Where Shoreditch's Street Grid Meets Interior Discipline

The eastern edge of the City of London frays quickly into something more interesting. By the time you reach Shoreditch High Street, the financial district's glass towers have given way to Victorian brick, railway arches converted into restaurants, and the particular kind of low-rise density that draws creative businesses rather than corporate ones. One Hundred Shoreditch sits at 100 Shoreditch High Street in that transition zone. The approach is intentional: this is a neighbourhood hotel, positioned in a neighbourhood that has enough character to justify that framing.

Shoreditch's hospitality scene has bifurcated over the past decade. On one side: the original independent bars, basement clubs, and studio-adjacent cafes that defined the area's early 2000s identity. On the other: a newer tier of design-led hotels and restaurant groups that arrived as rental values rose and the area's creative reputation became commercially attractive. One Hundred Shoreditch sits in this second wave, offering a format that appeals to visitors who want proximity to the neighbourhood's energy without the conditions of its rougher edges. Compare this to London's more traditional luxury hotel corridor, where properties like Claridge's, The Connaught, and The Savoy compete on heritage and formality, and the distance in both geography and tone becomes clear.

The Sensory Register of the Building

East London hotels at this price point tend to make a visual argument through materiality: exposed concrete, raw timber, curated vintage furniture, lighting that skews warm and low. The underlying logic is that the building should feel like it belongs to the postcode rather than having been dropped into it from a global hotel brand's template library. That distinction separates properties like this from the international-flag hotels that have colonised parts of the West End, where the lobby could plausibly be in Dubai or Singapore. Here, the visual language is more locally anchored, even if the service infrastructure is fully professional.

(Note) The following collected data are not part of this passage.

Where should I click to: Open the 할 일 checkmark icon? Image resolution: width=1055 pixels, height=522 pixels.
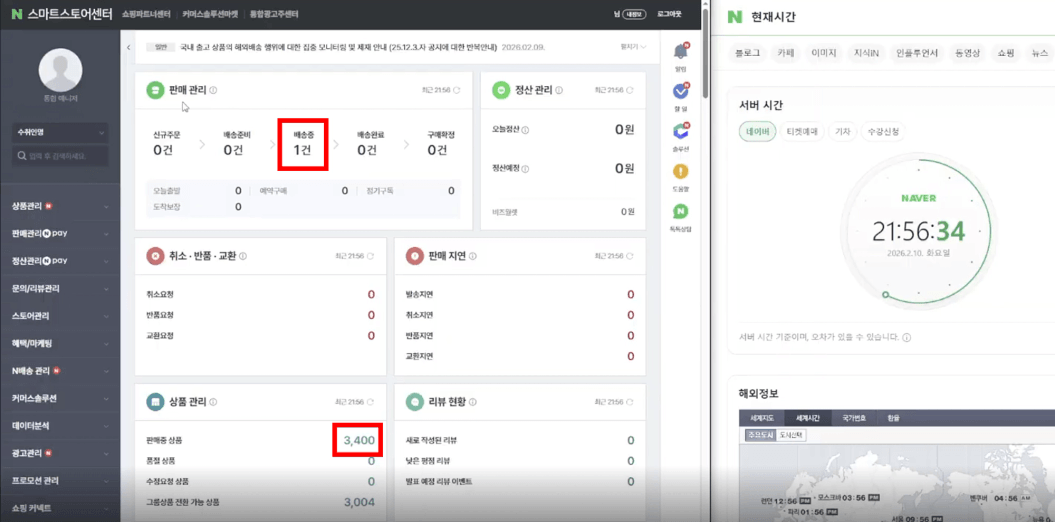(x=680, y=91)
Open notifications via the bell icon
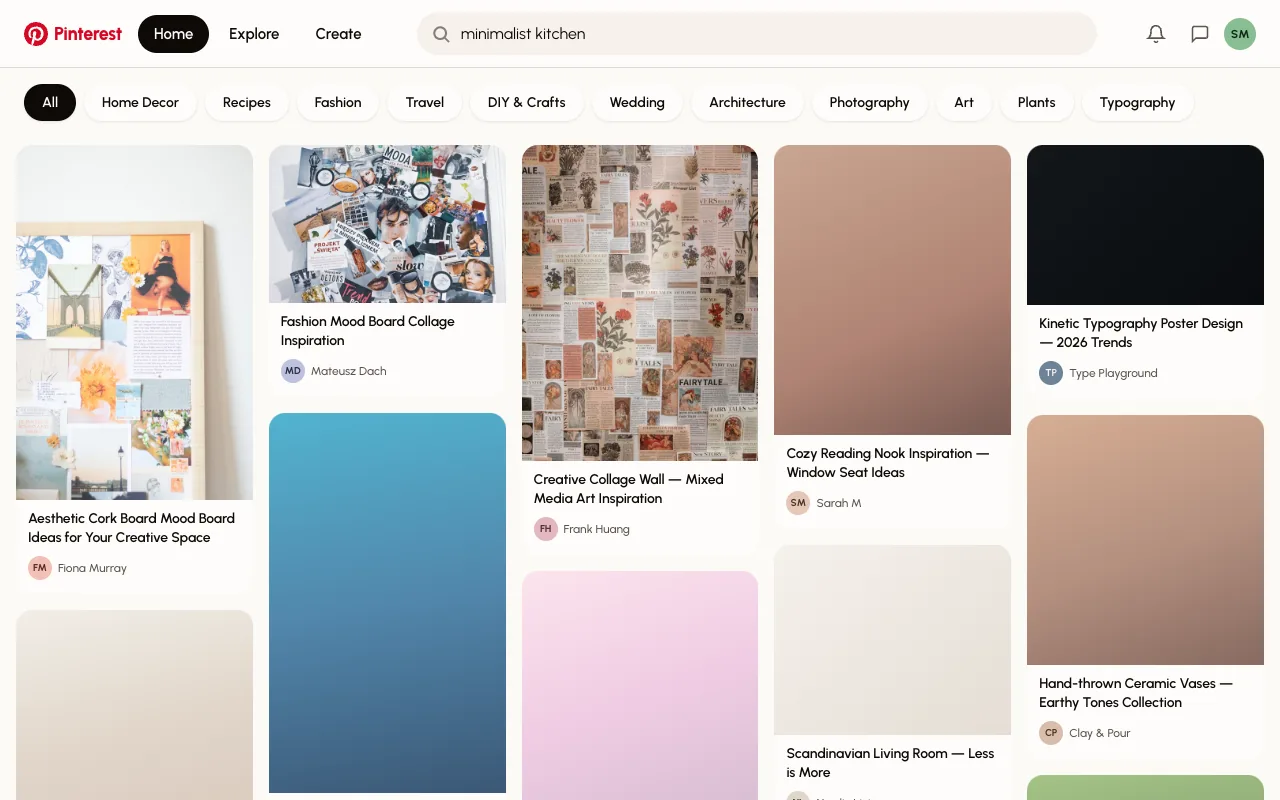This screenshot has height=800, width=1280. pyautogui.click(x=1155, y=33)
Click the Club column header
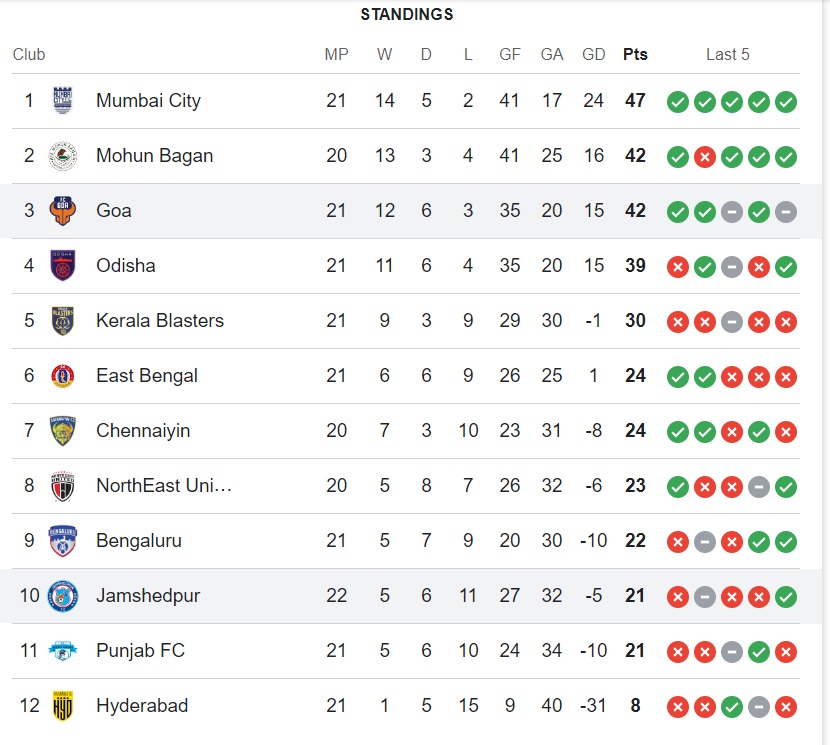Screen dimensions: 830x745 point(29,54)
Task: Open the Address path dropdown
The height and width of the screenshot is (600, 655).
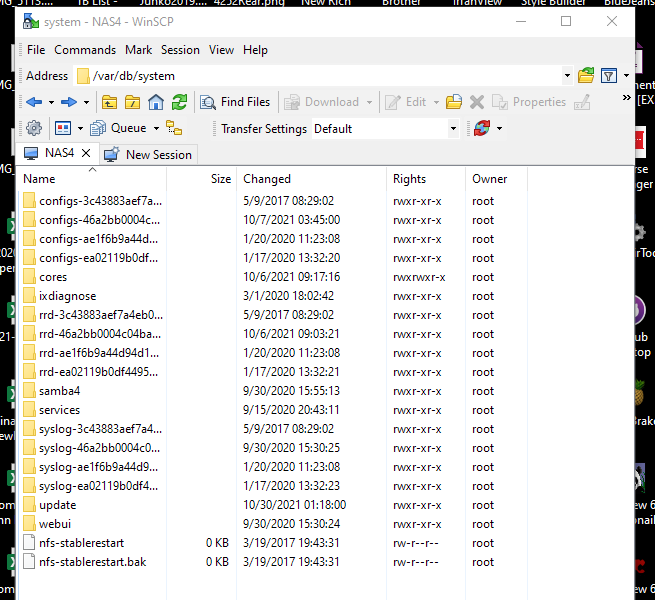Action: [566, 76]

The bar and restaurant spaces carry most of the atmospheric weight in hotels of this type. In Shoreditch specifically, where the street-level food and drink offering is dense and competitive, a hotel's internal food and beverage program is either a genuine draw or an irrelevance. The area immediately surrounding One Hundred Shoreditch on Shoreditch High Street and the adjacent streets includes enough strong independent operators that the hotel's own spaces need to perform at a neighbourhood standard, not just a hotel standard, to hold attention. That competitive pressure is arguably useful: it keeps the internal programming honest.

Positioning Within London's Design Hotel Tier

London's design-led hotel segment has grown substantially since the mid-2010s. Properties like NoMad London in Covent Garden and 1 Hotel Mayfair have established that there is appetite for hotels that carry an aesthetic point of view without necessarily competing on the traditional luxury markers of butler service, historic provenance, or three-Michelin-star dining. One Hundred Shoreditch operates within this same segment but from a distinctly eastern position, which changes the competitive set entirely. Guests here are choosing between this and staying in a short-let apartment in Bethnal Green or a mid-market chain on the City fringe.

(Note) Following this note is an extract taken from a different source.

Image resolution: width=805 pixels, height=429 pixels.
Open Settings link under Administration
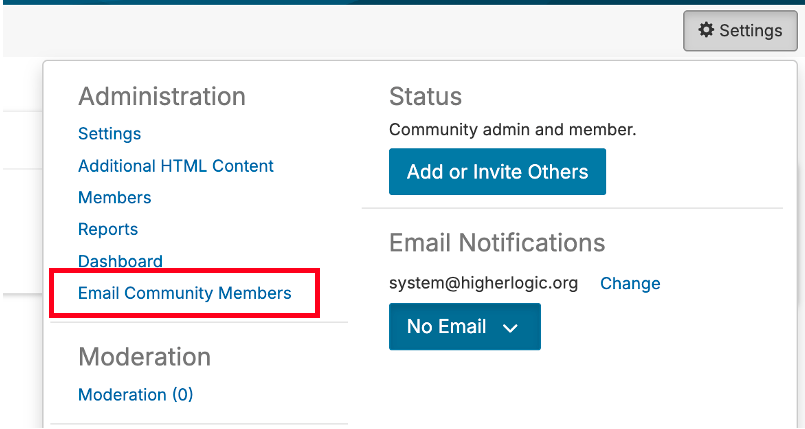(x=109, y=134)
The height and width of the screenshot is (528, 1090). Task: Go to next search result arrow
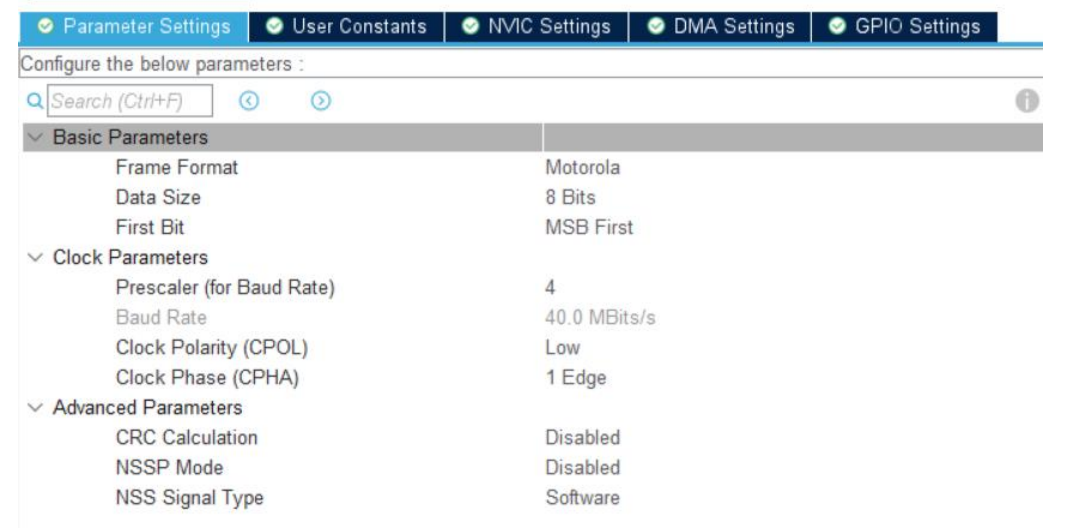tap(320, 101)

That positioning has practical consequences. Shoreditch High Street Overground station is adjacent, connecting directly to Highbury and Islington northbound and to Canada Water southbound, with easy interchange to the Jubilee line. Liverpool Street mainline and Underground is a short walk west, opening national rail connections and the Elizabeth line. For visitors whose programme is weighted toward East London, Hackney, or the Southbank, the location calculates differently than it does for those prioritising Mayfair or Knightsbridge.

The East London Context That Surrounds It

Shoreditch is no longer the art-world frontier it was in the 1990s, and honesty about that matters when choosing a base. The galleries and studios that established the neighbourhood's reputation have largely moved east to Hackney Wick or further out, priced away by the same commercial success that brought international hotel investment. What remains is a dense, functioning hospitality district: strong coffee, serious cocktail bars, a restaurant-per-block density that few London postcodes match, and a nightlife infrastructure that runs later than most of Zone 1. For visitors who want proximity to that specific version of London, Shoreditch remains a credible address.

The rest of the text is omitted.